October 1 to November 9, 2007
Seven of the defendants file their statements of defence.
September 8, 2009
Registrar issues status notice (form 48C) because action has not been set down for trial.
December 11, 2009
Plaintiffs’ counsel attempts to file a trial record with the court registry. Registry staff reject trial record because defendants Tom Beyer and Roseway Corporation have neither filed a statement of defence nor been noted in default.
December 14, 2009
Plaintiffs’ counsel requests a status hearing.
December 17, 2009
Plaintiffs discontinue action as against defendant the estate of Isidore Becker.
January 15, 2010
At the plaintiffs’ request, Master Muir adjourns status hearing to March 15, 2010.
March 11, 2010
Andrew Reid prepares his affidavit of documents.
March 15, 2010
Master Muir conducts status hearing. He does not dismiss action. Instead he makes a timetable order and says of the plaintiffs’ counsel “There usually seems to be a pattern of waiting until the last minute to take necessary action”. Master Muir’s timetable order sets a deadline of June 30, 2010 for the plaintiffs to set this action down for trial. The plaintiffs do not meet this deadline.
June 18, 2010
Master Abrams adjourns plaintiffs’ motion to validate service of the amended statement of claim on the defendants Beyer and Roseway Corporation to enable defendant Beyer to retain counsel. Master Abrams also extends the deadline by which the plaintiffs are to set this action down for trial to December 31, 2010.
August 18, 2010
Master McAfee hears plaintiffs’ motion to validate service of the amended statement of claim on the defendants Beyer and Roseway Corporation. She validates service on them as of August 1, 2007 and extends the time for delivery of their statement of defence to September 18, 2010.

## REQUIRED TASK 1:
In the court case timeline, what deadline did Master Abrams set for the plaintiffs to set the action down for trial?
## REQUIRED TASK 2:
Pick up the court case timeline after the August 18, 2010 entry and extend it in the same date-and-event format.

## INFORMATION SHOWN:

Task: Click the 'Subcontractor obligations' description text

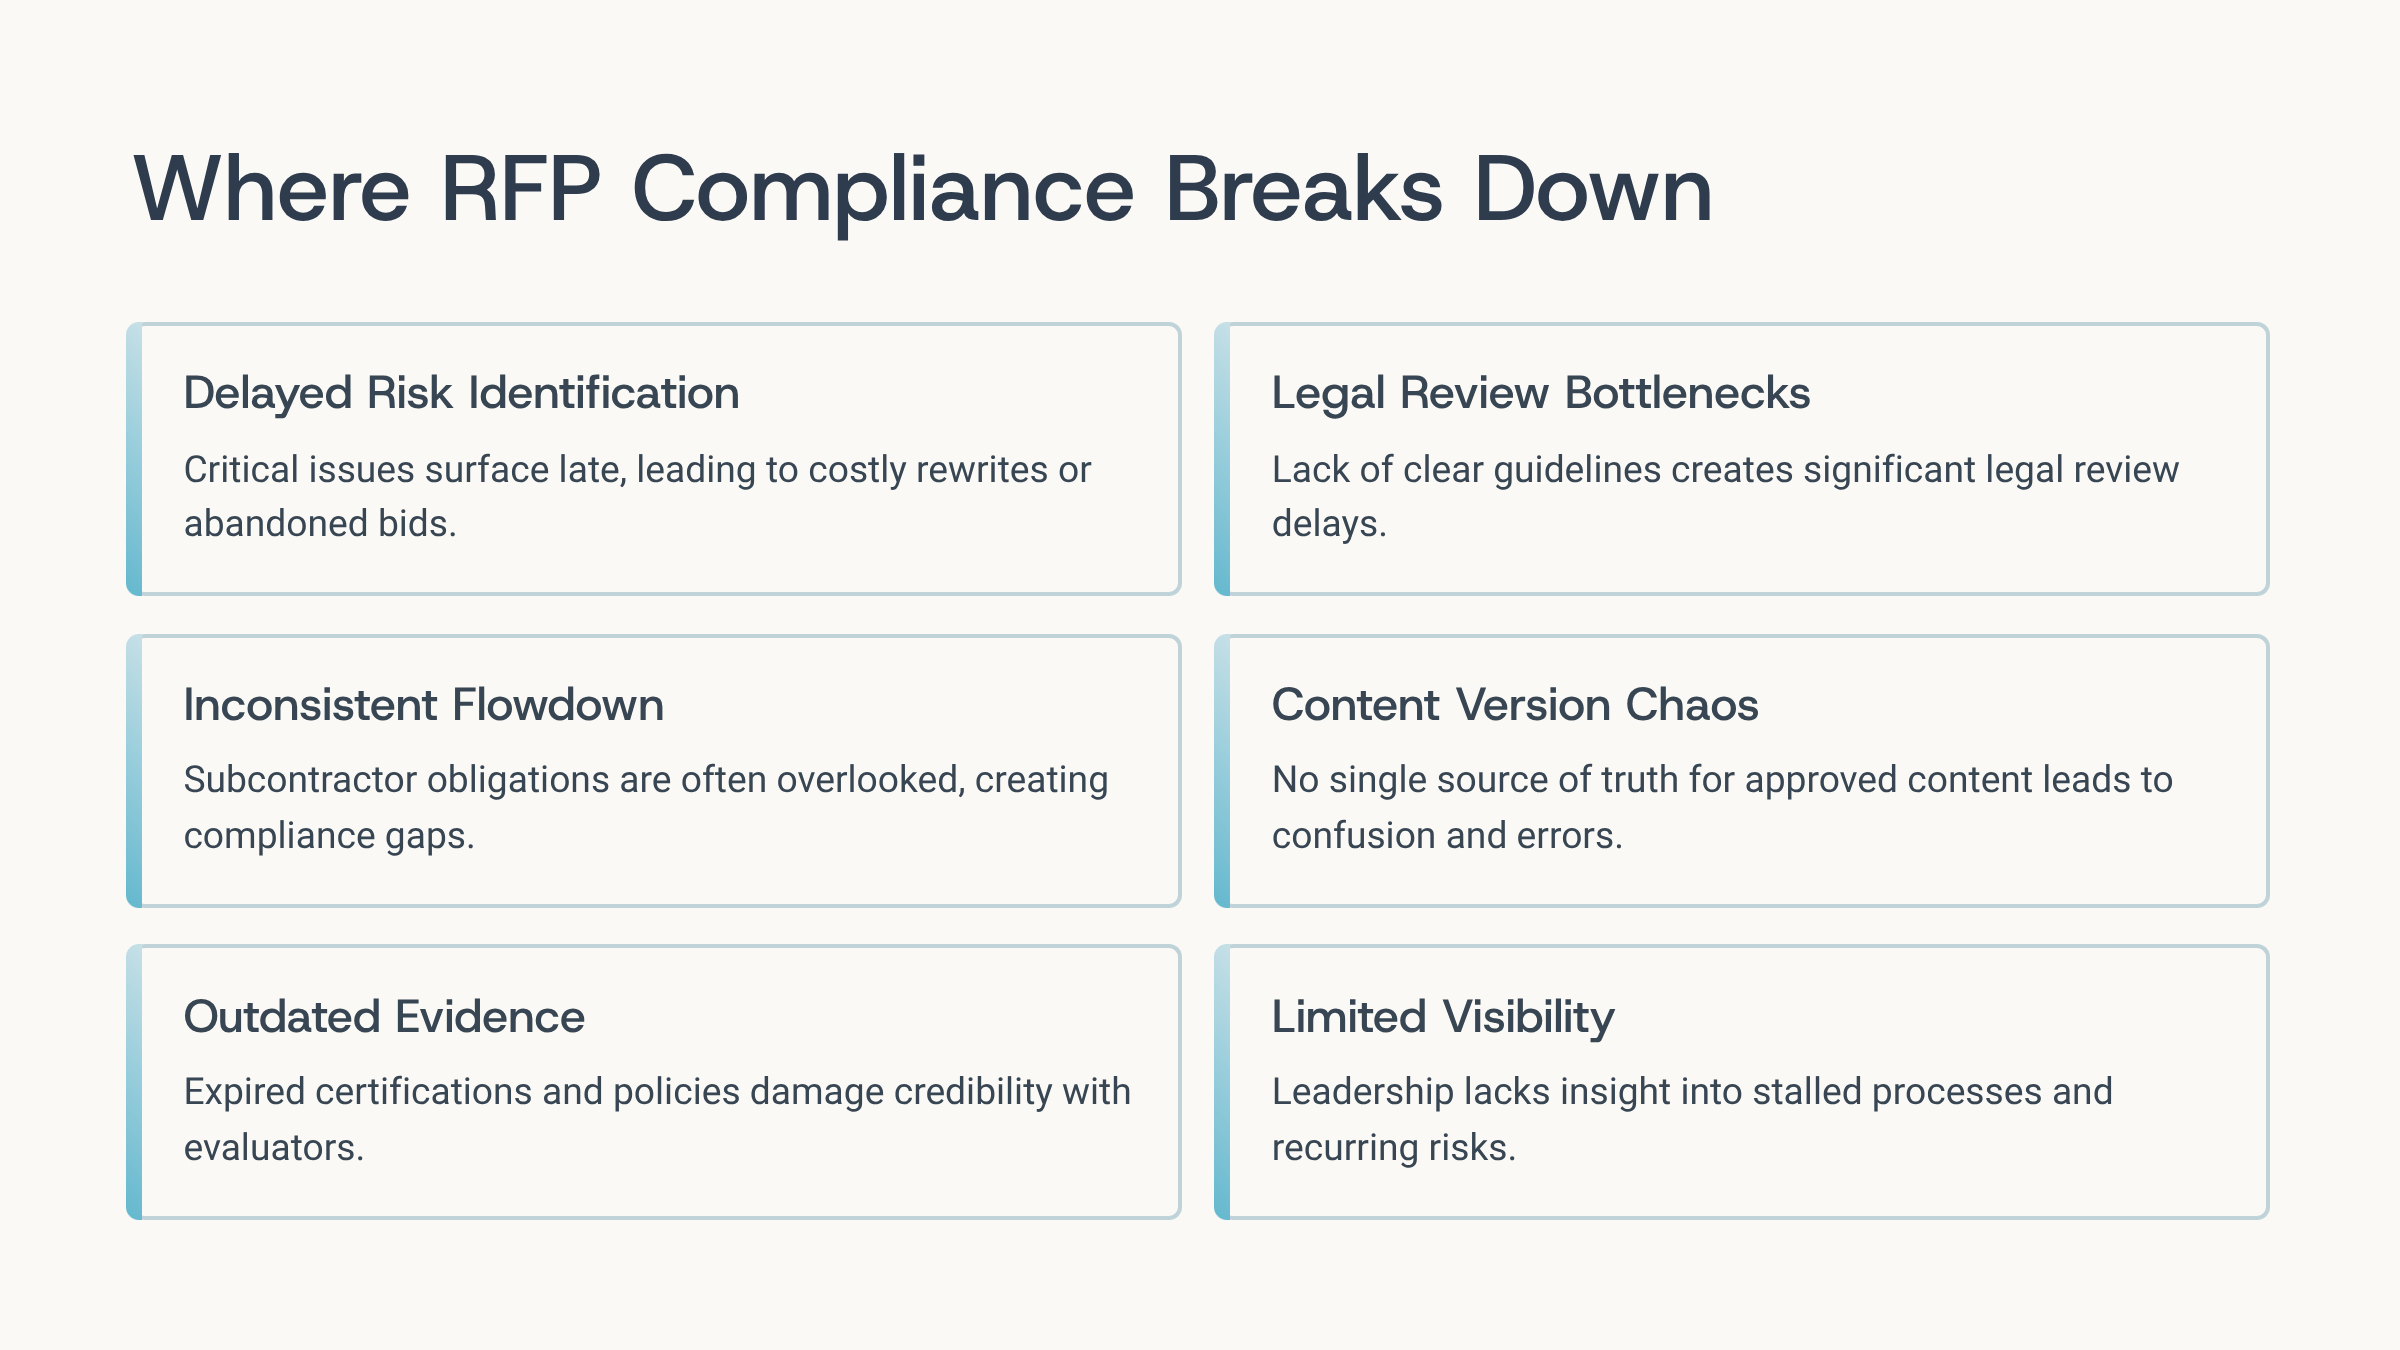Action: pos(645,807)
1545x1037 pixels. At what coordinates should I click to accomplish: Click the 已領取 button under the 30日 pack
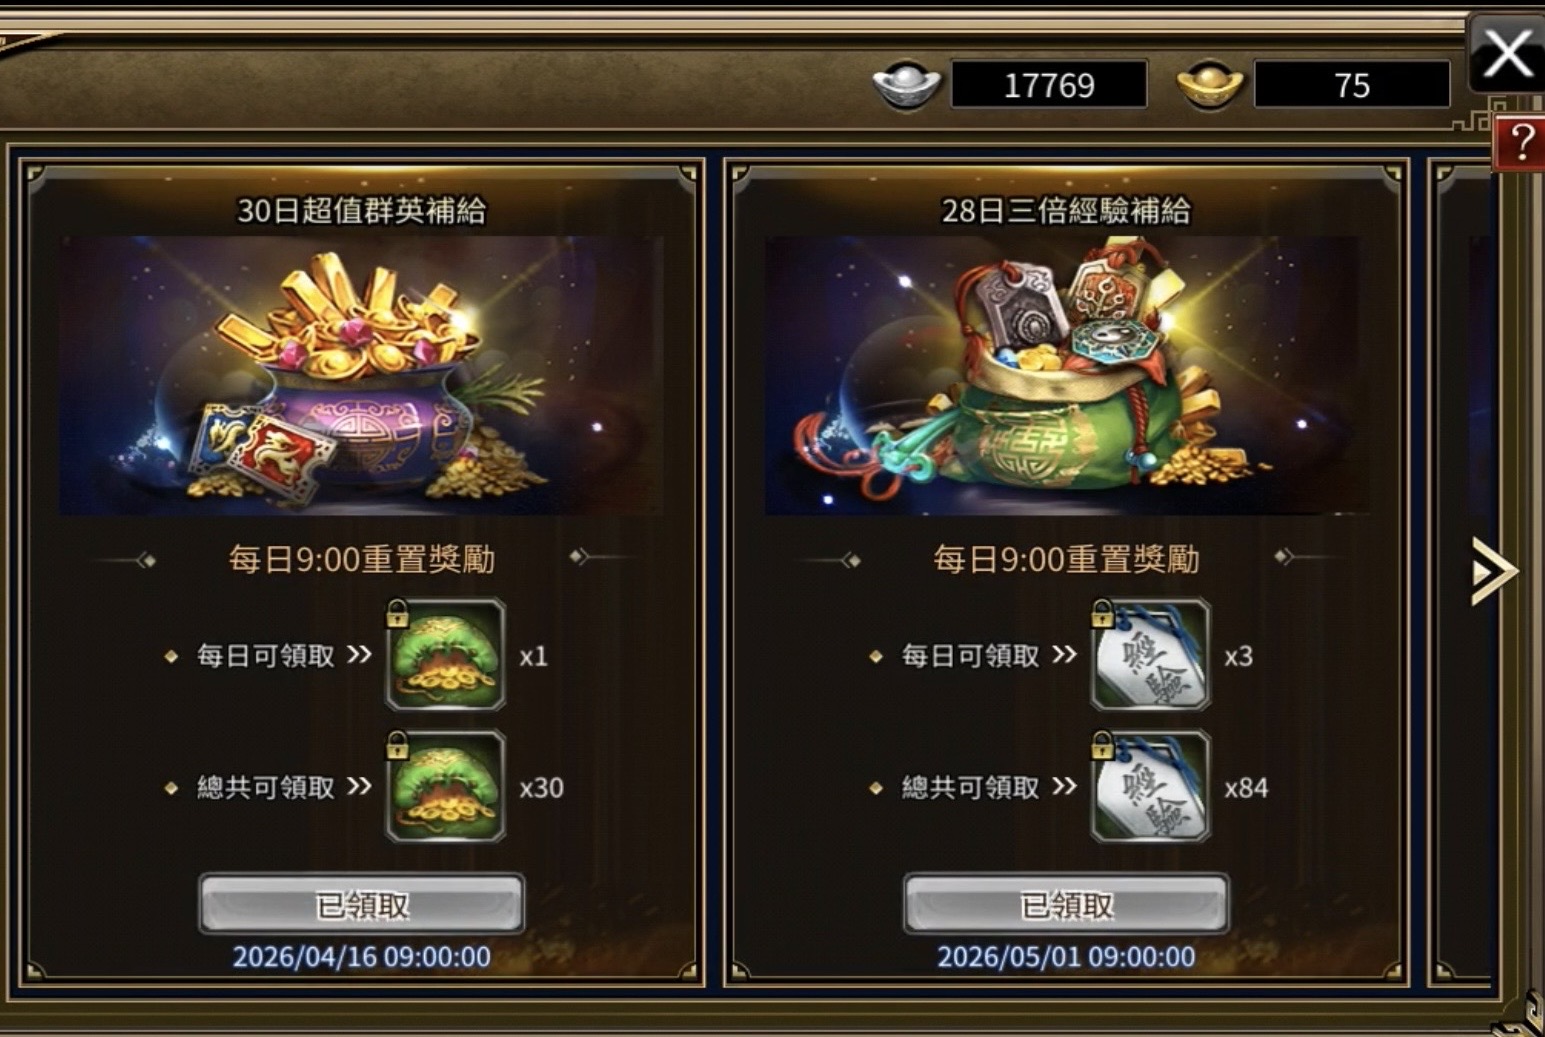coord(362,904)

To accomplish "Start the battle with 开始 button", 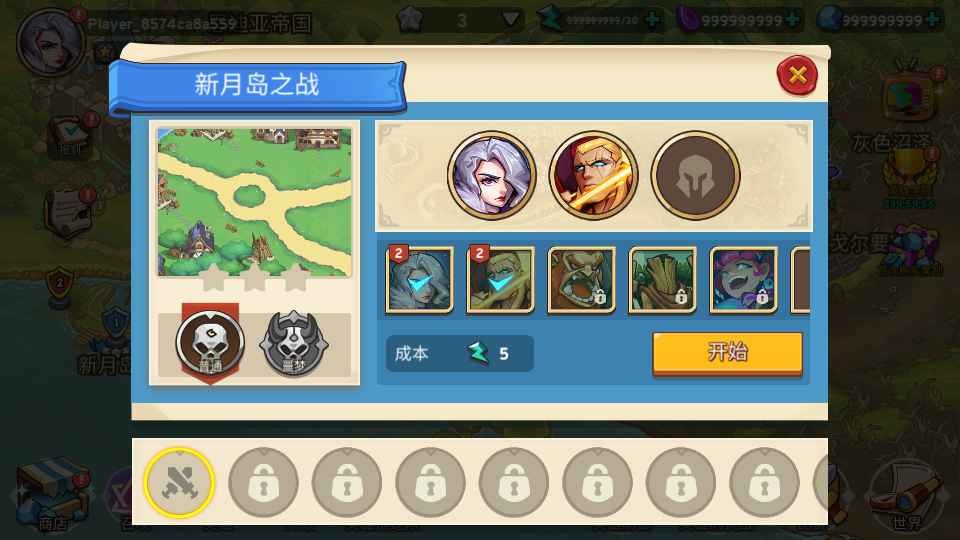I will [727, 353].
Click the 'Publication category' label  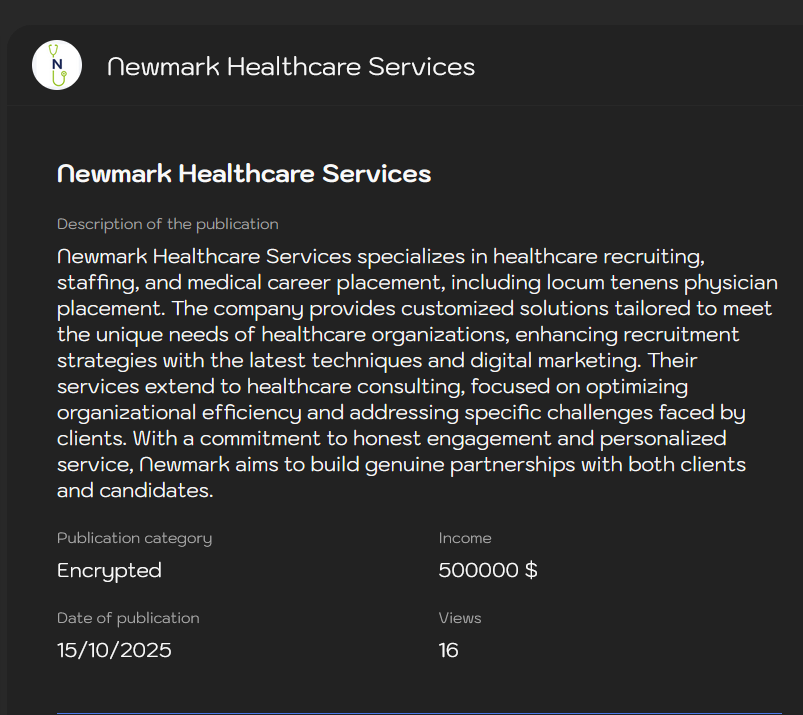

## WRITTEN RESPONSE 1:
December 31, 2010

## WRITTEN RESPONSE 2:
October and November, 2010
Plaintiffs’ counsel is busy with other matters.
December 17, 2010
After lengthy negotiations the plaintiffs discontinue this action as against the defendants Beyer and Roseway Corporation.
December ?, 2010
Plaintiffs’ counsel attempts to file trial record but court registry is busy and he is not reached.
December 22, 2010
Articling student Davidson attempts to file trial record but the court registry is very busy and she is not reached.
December 23, 2010
Davidson again attempts to file trial record but court registry is very busy and she has to leave before she is reached.
December 29, 2010
Davidson again attempts to file the trial record and sign a mediation certificate. Registry clerk rejects trial record for many reasons, including discrepancies between pleadings in the trial record and filings as recorded in the court’s computerized case history. Registry clerk will not let Davidson sign mediation certificate because she is not a lawyer. Davidson requisitions complete court file from off-site storage so file contents can be compared with computerized case history. Davidson feels case history entries are incorrect.
January 5, 2011
Davidson returns to court registry to file trial record. She is unable to do so because of discrepancies between pleadings in the trial record and entries respecting pleadings in the computerized case history for action. Mediation coordinator says Davidson may sign mediation certificate. She does so.
January 6, 2011
Registrar dismisses action for delay. Plaintiffs’ counsel receives a copy of the dismissal order shortly thereafter.
January 24, 2011
Plaintiffs’ counsel writes defence counsel advising that he intends to bring a motion to set aside registrar’s dismissal order and asks if they intend to oppose motion or will provide available dates for hearing of motion.
January 28, 2011
Counsel for Schwab defendants replies advising that if plaintiffs intend to proceed with their motion, he will seek instructions to oppose motion.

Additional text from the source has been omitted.